My daughter’s relationship with her mother was bad. Her mother has wounds, too. Now she’s not living a very healthy life. She can’t make healthy decisions. Sometimes my daughter becomes the parent of her mother. And I know my daughter trusts me. She said, “You are my greatest assurance in life.” Now that she has said something like that, you can’t go to her and say, “Trust me, I am not invincible.” I couldn’t tell my daughter right away.
My daughter made great progress last year after going to college in another city. Matured. Standing on her own two feet alone… Free life has boosted my daughter’s self-esteem. When my daughter came after her first year of school, I said, “I shouldn’t hide anything from my daughter.” When the idea of ‘She trusts me, and I have to trust her. If anything happens, we’ll put it together.’ occurred… One day when she said, “Dad, where are you going every Tuesday?” I said “To therapy.” “What therapy?” I said, “I’ll tell you when I’m ready.” I was encouraged by a word there. “Tell me because you want to tell me. I’m ready to listen to whatever you say, that you feel ready to tell, and tell it not just because I’m curious, but because you are ready to, no matter what.” It surprised and encouraged me. I said, “I feel ready, but I’m worried that your trust in me will be damaged.”. She said, “No matter what happens, my trust in you will not be damaged”, and he encouraged me. I told her.
She stopped. She looked at me for a second… She hugged me around my neck. I didn’t say anything. Of course, I was moved by her move. I started crying. She started crying. On each other’s shoulders… Then she turned, “I’ve doubled my confidence in you. Because now I know what you had been through before. I know you handled them. I see you’re getting stronger with that. You’re even more indestructible to me now.” Then she kissed me on the cheek. She kissed my hands. “Thank you for trusting me and telling me. If you hadn’t told me, then I’d be sorry. I would believe you didn’t trust me. You’re an even more indestructible mountain to me. I will always be there for you,” she said.
What would you do if you were in a world where no one would judge you for what you’ve been through, and they’d support you to the end?
I wish I could scream and tell you what I’ve been through, who’s put me through that. But since we don’t live in a world like that… I’m sure it’ll make me feel better.
Do you have anything to add? What else do you want to say?

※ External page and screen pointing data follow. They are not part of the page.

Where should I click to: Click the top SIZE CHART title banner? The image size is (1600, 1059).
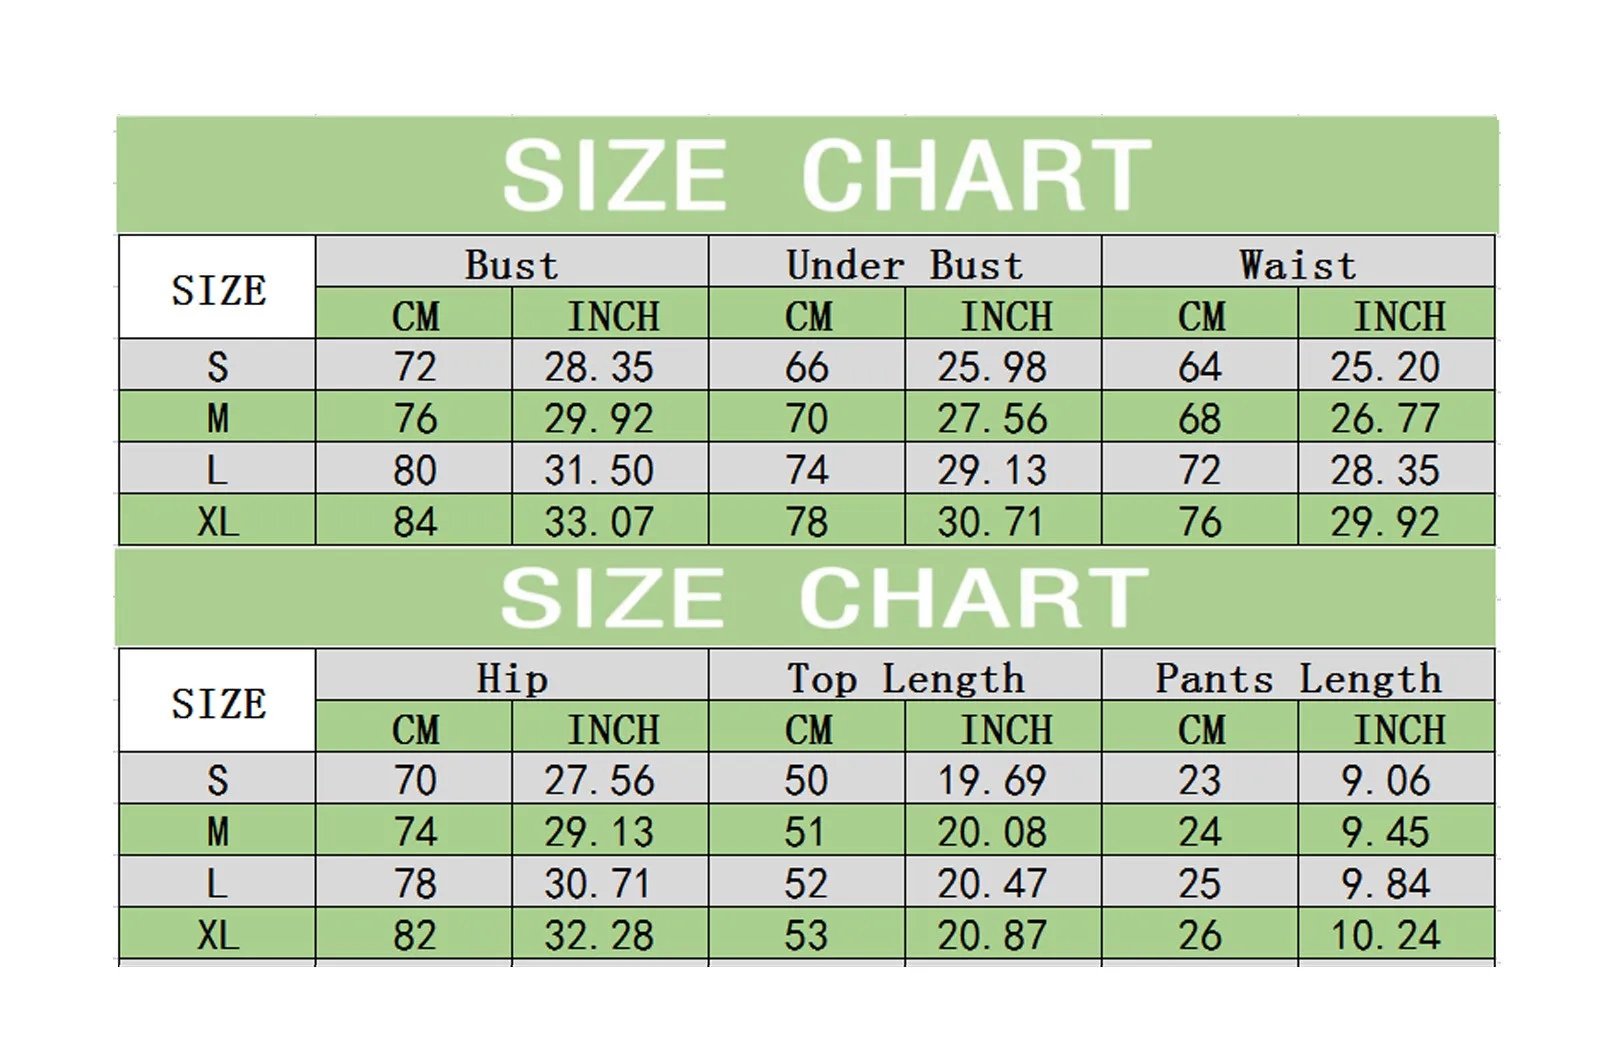tap(825, 175)
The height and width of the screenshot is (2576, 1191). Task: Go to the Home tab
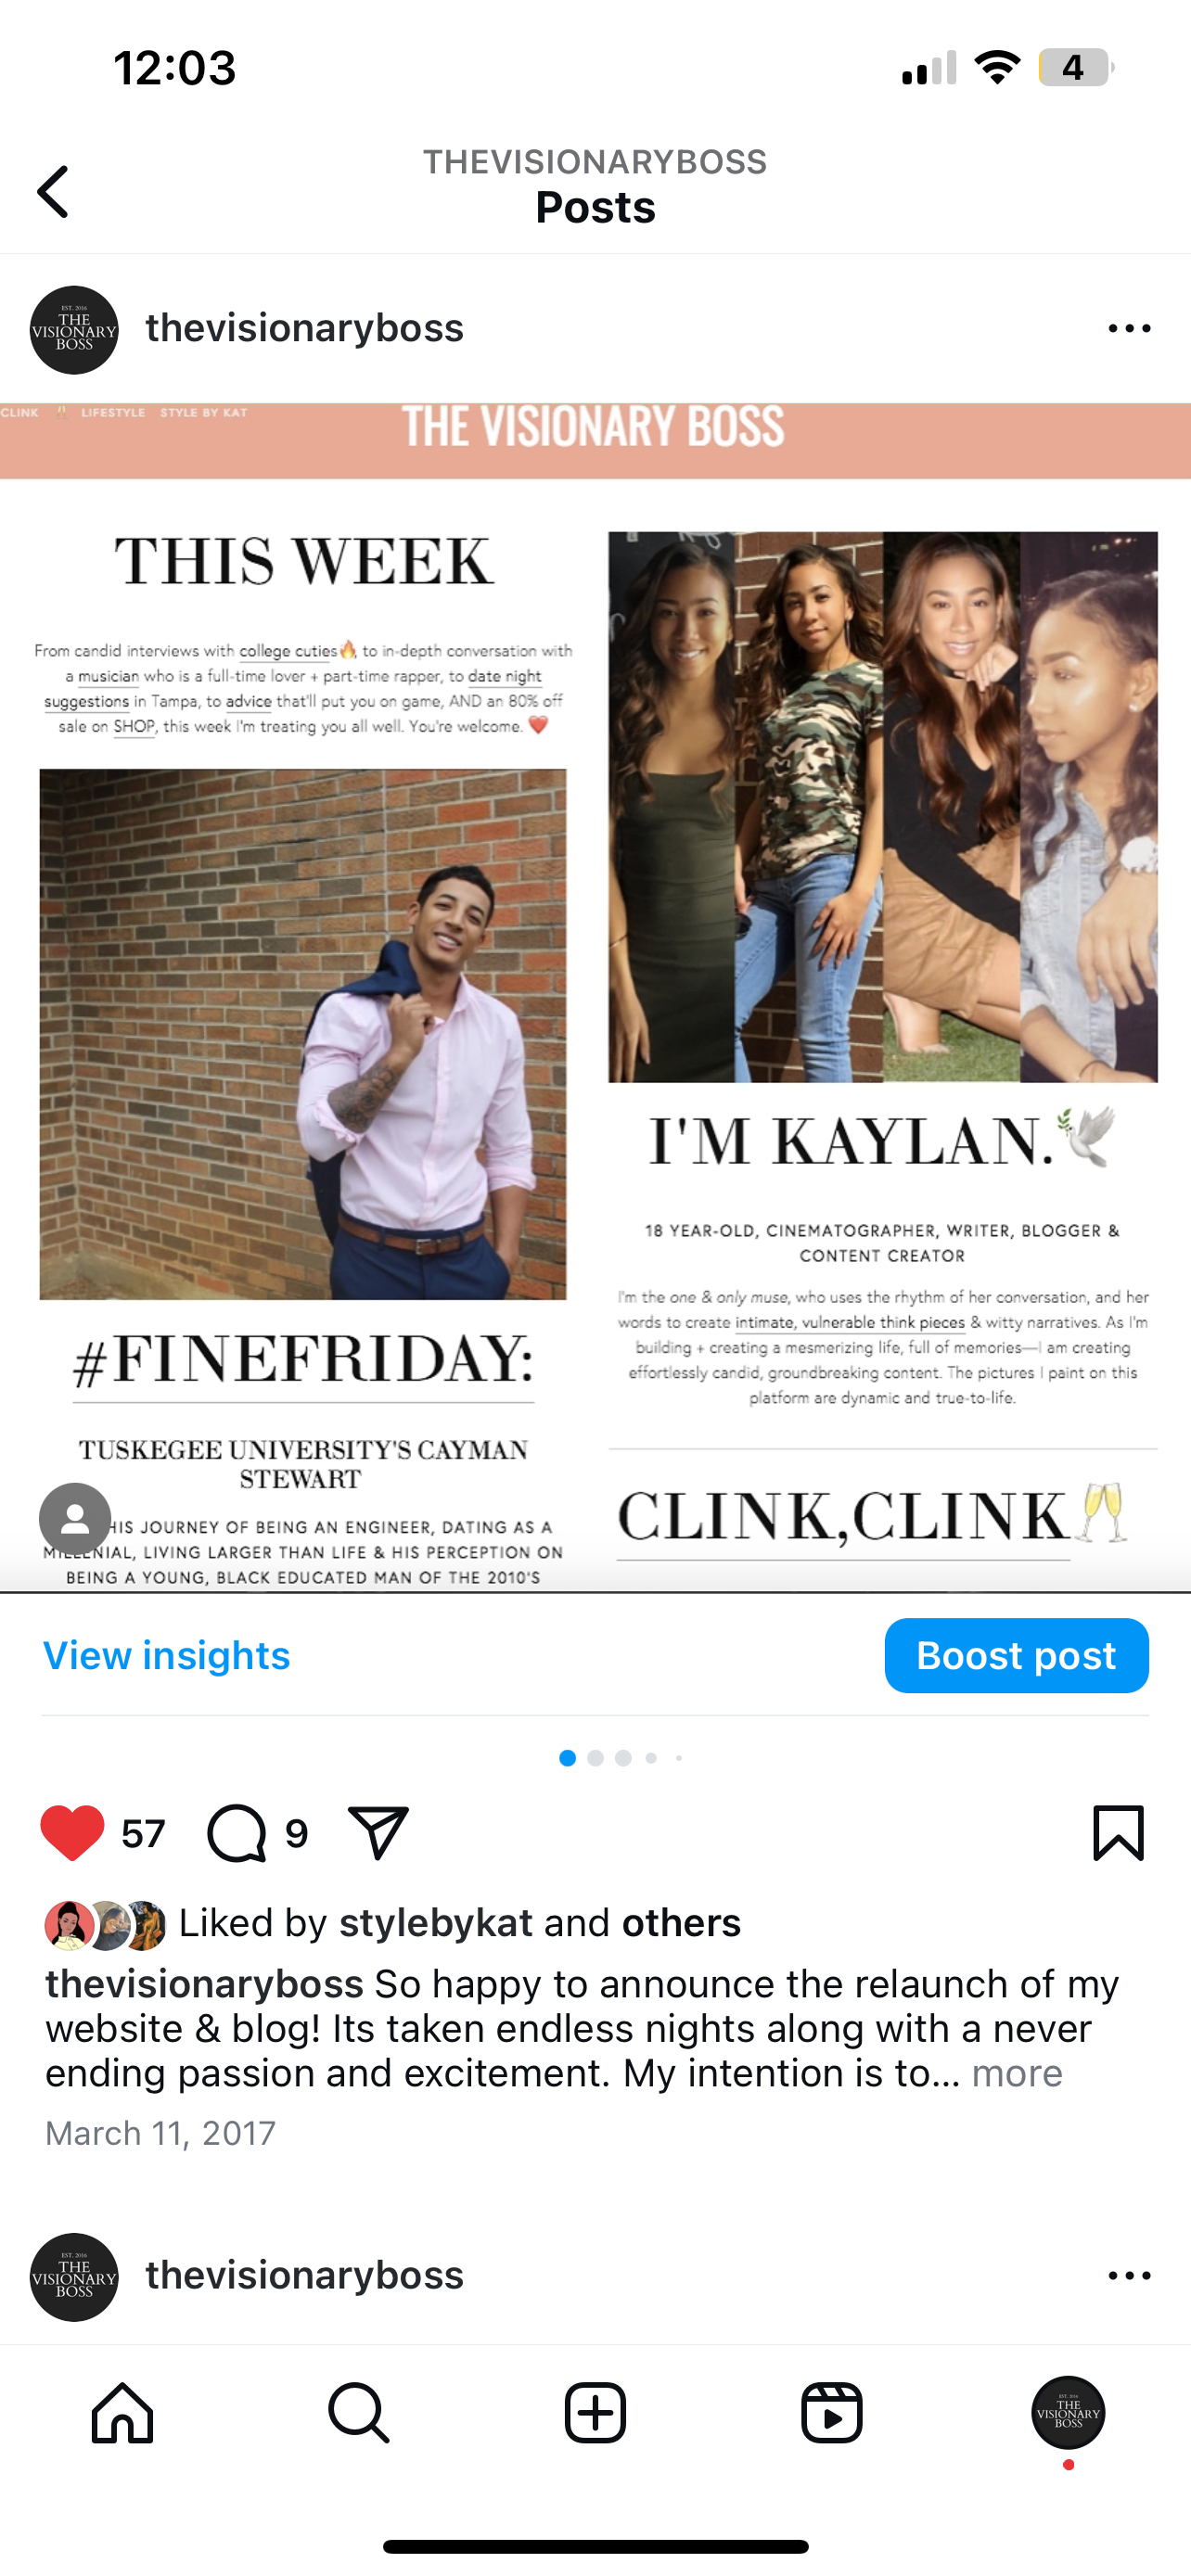[x=122, y=2413]
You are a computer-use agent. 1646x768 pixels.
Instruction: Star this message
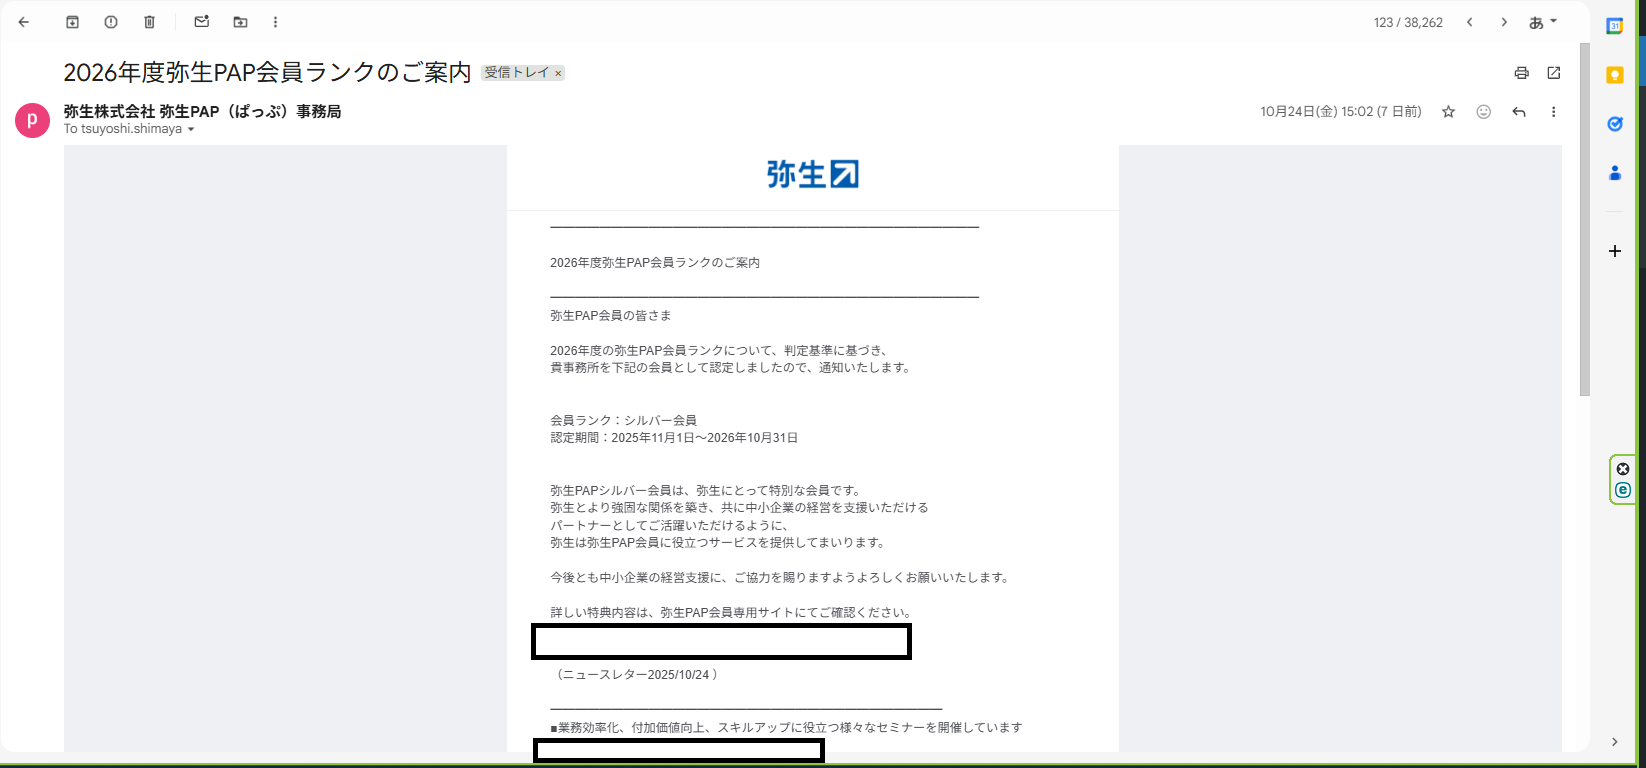point(1448,112)
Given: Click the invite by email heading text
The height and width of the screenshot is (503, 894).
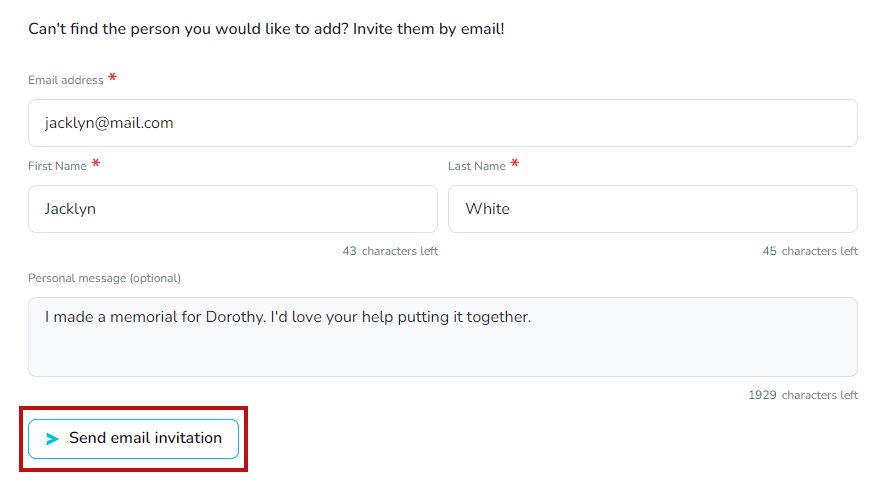Looking at the screenshot, I should point(266,29).
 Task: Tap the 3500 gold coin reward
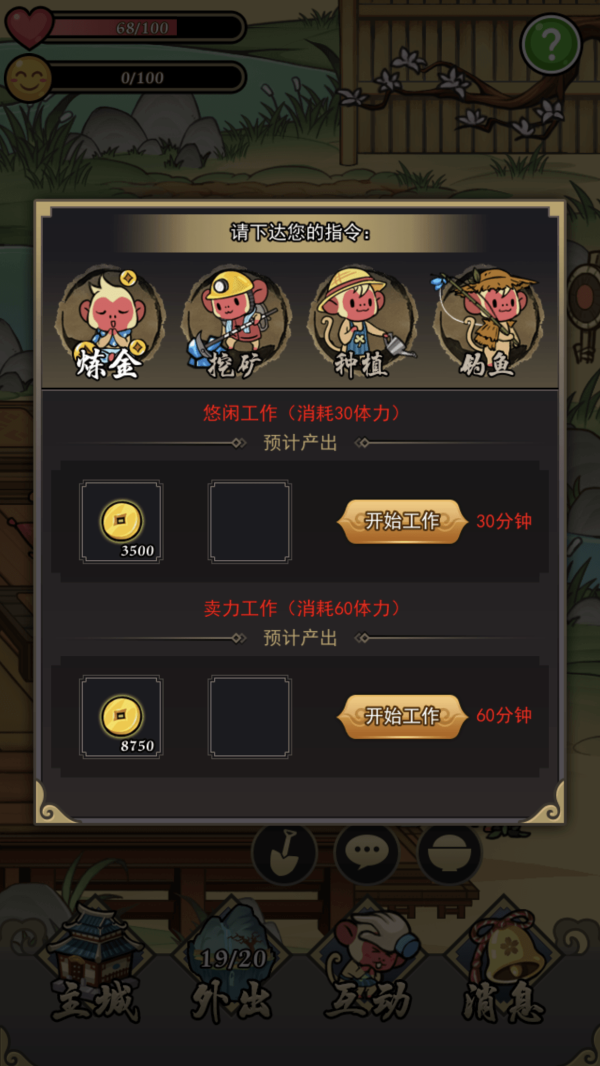[121, 521]
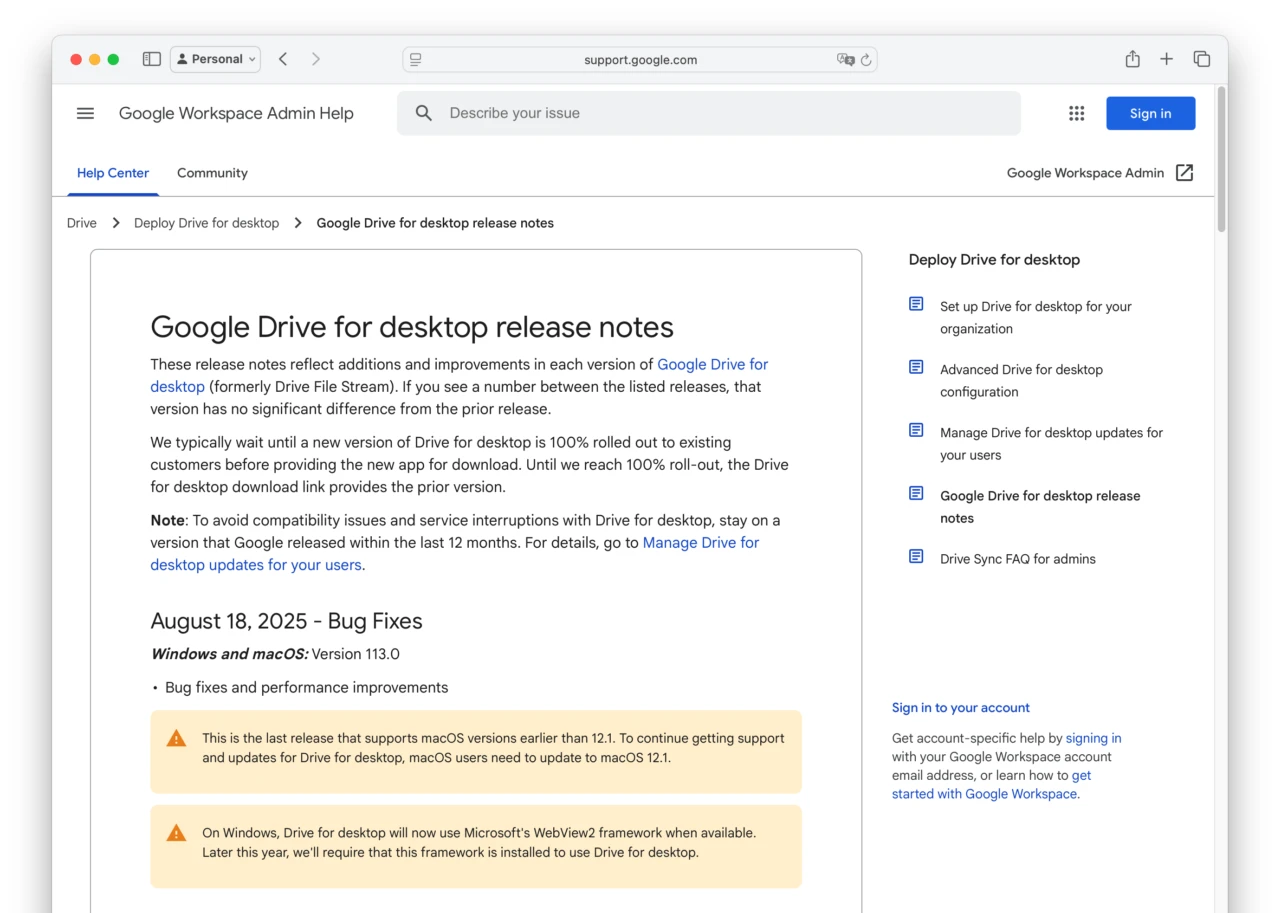Open Google Workspace Admin via external link icon
This screenshot has width=1280, height=913.
point(1184,172)
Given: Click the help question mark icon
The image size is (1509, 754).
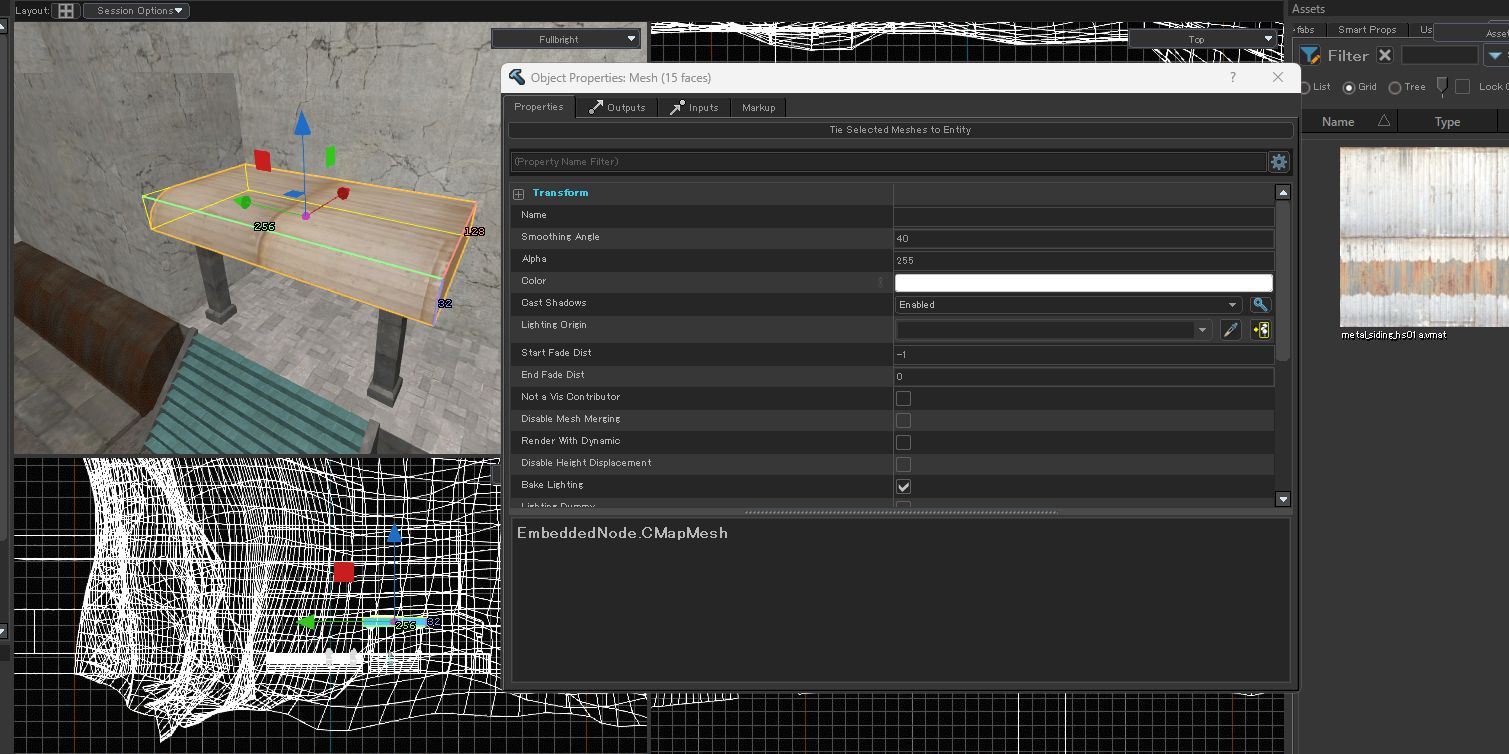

I talked to my therapist today. One seeks this sometimes: I don’t know if you ever had it. Wh, what for? Why me? Why did he choose me? Reason? Did I do something wrong? Did I misunderstand? When you make this inquiry… One day this week, when I did this interrogation again, I couldn’t sleep at night. I kept rolling in my bed. I got up. I smoked. I went to bed. I got up. I had a drink; I went under the shower. I couldn’t sleep at all. I couldn’t sleep for 48 hours. That part still makes me nervous, angry; when the time comes, making me not know what to project my anger on… Sometimes I blame myself. Sometimes I get mad at the guy. He showed up that day! Then he did it. And he came up to me and gave me a second shock. He showed up in the store again that day! Sometimes I wish I hadn’t been through what I went through between eight and nine… Sometimes I want to live in the time when I didn’t remember. But unfortunately, that’s not how life goes on.